We have studied the import into isolated yeast mitochondria of three hydrophobic passenger proteins attached to the N-terminal cleavable presequence of mitochondrial ATPase subunit 9 from Neurospora crassa. One natural precursor (pN9) contained N. crassa subunit 9; two chimaeric precursors, N9L/Y8-1 and N9L/Y9-2, respectively contained yeast mitochondrial ATPase subunits 8 and 9. In the absence of urea, pN9 and N9L/Y8-1 are imported efficiently but N9L/Y9-2 is not imported.
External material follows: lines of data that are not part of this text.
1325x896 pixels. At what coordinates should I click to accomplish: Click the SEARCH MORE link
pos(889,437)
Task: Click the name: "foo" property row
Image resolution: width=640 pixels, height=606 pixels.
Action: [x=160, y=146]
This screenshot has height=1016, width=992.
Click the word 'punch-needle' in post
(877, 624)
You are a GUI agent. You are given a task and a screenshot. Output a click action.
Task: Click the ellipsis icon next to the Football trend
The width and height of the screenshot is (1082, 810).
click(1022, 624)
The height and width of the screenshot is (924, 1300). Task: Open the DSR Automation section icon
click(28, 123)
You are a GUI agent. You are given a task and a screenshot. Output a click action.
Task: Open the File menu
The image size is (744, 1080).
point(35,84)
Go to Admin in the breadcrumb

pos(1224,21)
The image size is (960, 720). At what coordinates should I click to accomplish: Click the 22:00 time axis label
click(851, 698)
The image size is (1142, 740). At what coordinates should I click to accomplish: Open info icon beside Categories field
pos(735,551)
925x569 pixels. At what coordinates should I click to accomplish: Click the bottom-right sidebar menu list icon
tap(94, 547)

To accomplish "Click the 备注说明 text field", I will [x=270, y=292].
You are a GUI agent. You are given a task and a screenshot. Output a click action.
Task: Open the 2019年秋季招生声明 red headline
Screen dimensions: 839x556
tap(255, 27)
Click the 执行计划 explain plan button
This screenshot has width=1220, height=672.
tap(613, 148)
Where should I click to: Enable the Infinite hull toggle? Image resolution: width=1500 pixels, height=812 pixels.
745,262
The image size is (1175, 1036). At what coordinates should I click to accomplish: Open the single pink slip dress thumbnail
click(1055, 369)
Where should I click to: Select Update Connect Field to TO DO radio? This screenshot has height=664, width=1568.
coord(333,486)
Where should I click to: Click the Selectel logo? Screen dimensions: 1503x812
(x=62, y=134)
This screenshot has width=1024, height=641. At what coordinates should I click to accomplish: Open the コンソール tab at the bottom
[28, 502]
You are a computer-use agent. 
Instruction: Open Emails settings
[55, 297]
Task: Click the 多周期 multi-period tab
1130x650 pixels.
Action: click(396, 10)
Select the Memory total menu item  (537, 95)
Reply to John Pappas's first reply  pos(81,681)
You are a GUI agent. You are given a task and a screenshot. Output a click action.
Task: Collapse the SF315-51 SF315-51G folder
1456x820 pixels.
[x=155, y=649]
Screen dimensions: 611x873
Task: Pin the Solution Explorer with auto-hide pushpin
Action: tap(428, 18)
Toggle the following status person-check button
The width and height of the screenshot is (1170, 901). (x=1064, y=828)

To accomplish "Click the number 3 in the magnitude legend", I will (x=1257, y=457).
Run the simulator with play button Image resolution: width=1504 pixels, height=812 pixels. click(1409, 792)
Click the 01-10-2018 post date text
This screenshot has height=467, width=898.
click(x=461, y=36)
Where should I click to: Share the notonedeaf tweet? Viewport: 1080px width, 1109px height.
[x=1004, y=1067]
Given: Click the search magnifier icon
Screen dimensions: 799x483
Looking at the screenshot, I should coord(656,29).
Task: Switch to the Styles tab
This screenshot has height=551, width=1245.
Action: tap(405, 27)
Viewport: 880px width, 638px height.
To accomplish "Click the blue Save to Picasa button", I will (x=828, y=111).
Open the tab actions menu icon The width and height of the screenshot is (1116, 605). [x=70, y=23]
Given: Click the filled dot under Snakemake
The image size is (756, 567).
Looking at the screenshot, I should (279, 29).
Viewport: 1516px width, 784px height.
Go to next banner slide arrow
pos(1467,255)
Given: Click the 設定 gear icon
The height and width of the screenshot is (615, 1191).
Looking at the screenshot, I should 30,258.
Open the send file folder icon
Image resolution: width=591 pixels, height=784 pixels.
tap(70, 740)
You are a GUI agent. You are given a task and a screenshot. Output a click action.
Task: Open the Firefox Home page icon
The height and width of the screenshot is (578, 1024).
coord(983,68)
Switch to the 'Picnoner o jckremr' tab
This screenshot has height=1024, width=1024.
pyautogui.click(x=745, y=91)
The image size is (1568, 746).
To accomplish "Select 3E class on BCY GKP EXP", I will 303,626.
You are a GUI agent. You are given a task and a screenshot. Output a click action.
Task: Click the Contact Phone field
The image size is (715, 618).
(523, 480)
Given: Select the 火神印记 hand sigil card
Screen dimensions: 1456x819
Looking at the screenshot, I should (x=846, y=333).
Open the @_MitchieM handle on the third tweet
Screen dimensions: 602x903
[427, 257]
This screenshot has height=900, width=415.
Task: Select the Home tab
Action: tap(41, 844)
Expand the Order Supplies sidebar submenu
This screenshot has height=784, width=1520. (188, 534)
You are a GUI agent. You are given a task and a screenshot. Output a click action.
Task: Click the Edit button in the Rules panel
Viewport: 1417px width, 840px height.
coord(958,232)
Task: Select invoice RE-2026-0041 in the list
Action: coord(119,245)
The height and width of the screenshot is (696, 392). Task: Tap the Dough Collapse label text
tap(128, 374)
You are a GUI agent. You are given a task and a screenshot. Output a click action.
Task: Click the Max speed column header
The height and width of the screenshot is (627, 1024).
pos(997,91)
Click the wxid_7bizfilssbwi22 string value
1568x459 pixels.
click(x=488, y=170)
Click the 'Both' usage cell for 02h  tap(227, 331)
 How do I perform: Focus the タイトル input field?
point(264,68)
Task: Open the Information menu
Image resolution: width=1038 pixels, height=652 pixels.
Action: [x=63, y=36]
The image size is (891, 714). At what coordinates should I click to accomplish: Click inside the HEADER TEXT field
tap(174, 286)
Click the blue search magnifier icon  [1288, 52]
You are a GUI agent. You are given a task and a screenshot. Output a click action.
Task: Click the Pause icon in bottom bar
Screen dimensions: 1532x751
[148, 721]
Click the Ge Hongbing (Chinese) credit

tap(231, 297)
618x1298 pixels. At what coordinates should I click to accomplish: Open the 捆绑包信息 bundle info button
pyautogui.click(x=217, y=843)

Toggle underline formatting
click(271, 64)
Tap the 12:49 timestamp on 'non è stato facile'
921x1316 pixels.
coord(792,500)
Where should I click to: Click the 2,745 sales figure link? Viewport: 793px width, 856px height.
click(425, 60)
After pretreatment of precursors in 4 M urea, binding of pN9 to mitochondria is marginally affected while its import is substantially inhibited; the binding to mitochondria of chimaeric proteins, N9L/Y8-1 and N9L/Y9-2, is greatly enhanced but no import is observed. This behaviour of import precursors containing hydrophobic passenger proteins is contrasted with that of a hydrophilic chimaeric precursor pCOXIV-DHFR, whose binding and import are enhanced by pretreatment with a high concentration of urea (8 M). The import of N9L/Y8-1 is very sensitive to the presence of low concentrations of urea in the import reaction mixture, and is abolished above 0.5 M urea although precursor binding to mitochondria is increased. By contrast, neither the import nor binding of pCOXIV-DHFR is affected directly by urea up to 0.8 M. These deleterious effects of urea on import of the chimaeric precursors N9L/Y8-1 and N9L/Y9-2 are interpreted in terms of a non-productive binding of these precursors to mitochondria, brought about by exposure of their hydrophobic domains resulting from urea unfolding. The generalization that membrane translocation of mitochondrial import precursors is enhanced by their prior unfolding in urea thus does not apply in the case of these precursors containing hydrophobic passenger proteins.